Saint Michael, the Archangel Church
Coat of arms
|• Total||4.63 km2 (1.79 sq mi)|
|• Density||440/km2 (1,100/sq mi)|
|Time zone||UTC+1 (CET)|
|• Summer (DST)||UTC+2 (CEST)|
The town is located at an Old Prussian settlement which received town rights in 1351 as "Schiffenburg", after the area was conquered by the Teutonic Knights. In 1372 the town was surrounded by a defensive wall with two entrance gates. In 1440 the town joined the Prussian Confederation, at which request in 1454 King Casimir IV Jagiellon signed the act of incorporation of the region to Poland. During the Thirteen Years’ War (1454–1466), the town was successfully defended against the Teutonic Knights, until 1461. After the Second Peace of Toruń of 1466 the town remained part of the Teutonic state, now a Polish fief. An important route connecting Warsaw and Königsberg (Królewiec) ran through Schippenbeil, contributing to the town's prosperity.

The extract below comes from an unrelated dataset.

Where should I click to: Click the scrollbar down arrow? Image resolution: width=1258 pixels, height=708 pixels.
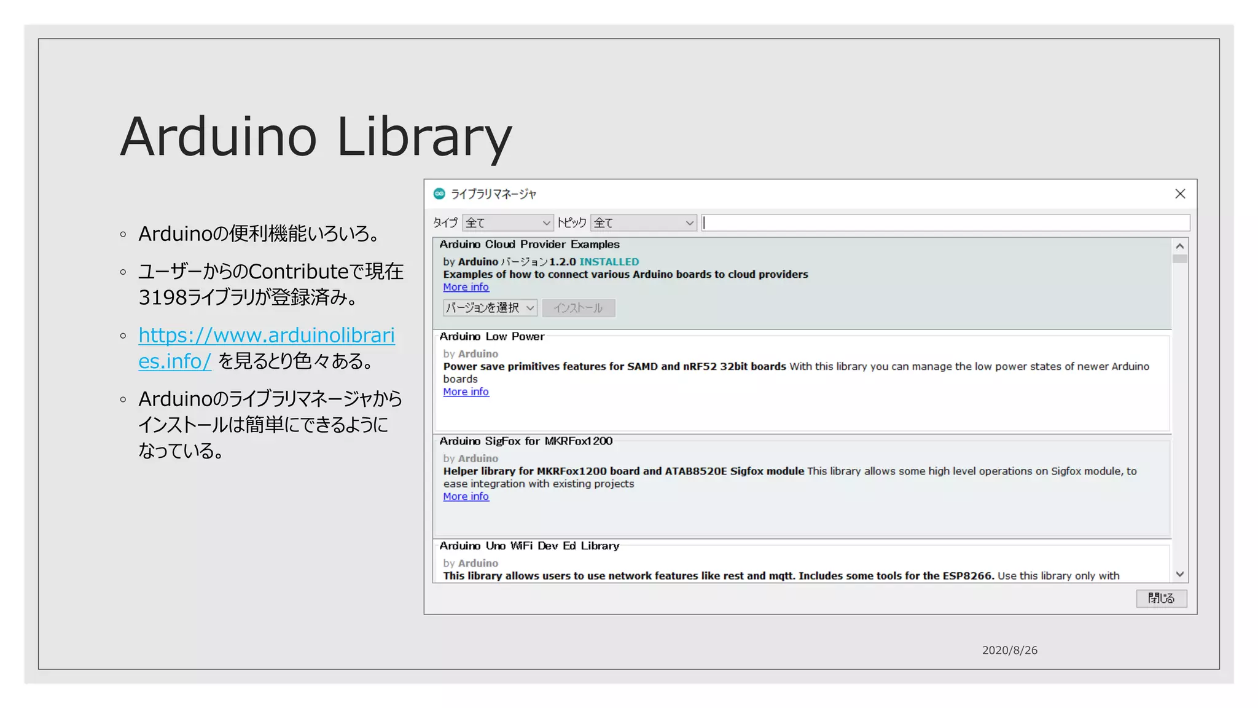pyautogui.click(x=1179, y=574)
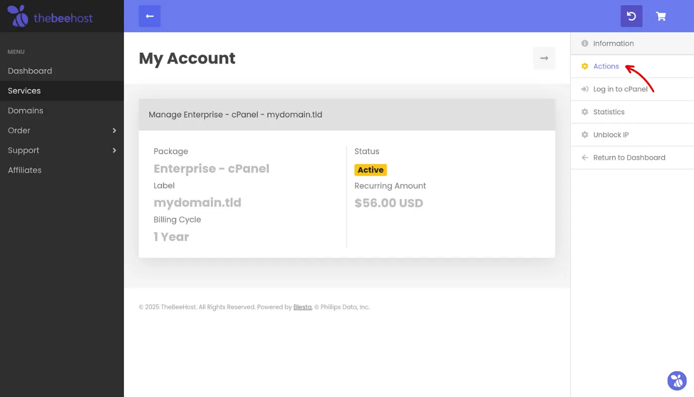The width and height of the screenshot is (694, 397).
Task: Go to Affiliates in sidebar
Action: coord(25,170)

In 1710 about 50 percent of the population (800 inhabitants) died of the epidemic plague and the town was largely destroyed by a fire in 1749. As the town became part of the Kingdom of Prussia in 1701, it was peripheral in the new state and wasn't able to rebuild itself and return to its former prosperity, because the trade traffic on the Warsaw-Königsberg route froze as the result of the end of Polish suzerainty over the town and the region north of the town to Königsberg. The 18th-century border of Poland ran in close proximity, south of the town. During the Napoleonic Wars, in 1806-1807, the Baroque town hall and the old granaries were burnt down. After the Polish November Uprising from September 1831 to February 1832, interned Polish officers and soldiers stayed in the town. The Polish officer Józef Jan Giedroyć was awarded the Virtuti Militari (the highest Polish military decoration), soon died and was buried on a hill in the town, which was later called the Giedroyć Hill. The memorial monument was destroyed after some time.
Between 1871 and 1945 the area was part of Germany (province of East Prussia). In the late 19th century the town was slowly declining. Local Jews, whose community existed since the beginning of the 19th century, were imprisoned by the Germans in the Stutthof concentration camp during World War II. Also, a subcamp of Stutthof concentration camp was operated near Schippenbeil, the inmates were evacuated in January 1945 and murdered in the Palmnicken massacre. In early February 1945, the Soviets entered the almost completely abandoned city, plundered it and destroyed it. After the war it became part of Poland.
Among the heritage monuments of the city are the Gothic Saint Michael the Archangel Church, fragments of medieval city walls, an Art Nouveau water tower and a number of houses, the oldest dating back to the 15th century.